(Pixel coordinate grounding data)

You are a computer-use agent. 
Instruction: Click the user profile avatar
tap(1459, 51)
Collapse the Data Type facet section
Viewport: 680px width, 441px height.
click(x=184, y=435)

Work instructions — Exactly as they stand, write out all of the entries.

Response —
You are a computer-use agent. 
Instruction: Click the user profile avatar
tap(1459, 51)
Collapse the Data Type facet section
Viewport: 680px width, 441px height.
click(x=184, y=435)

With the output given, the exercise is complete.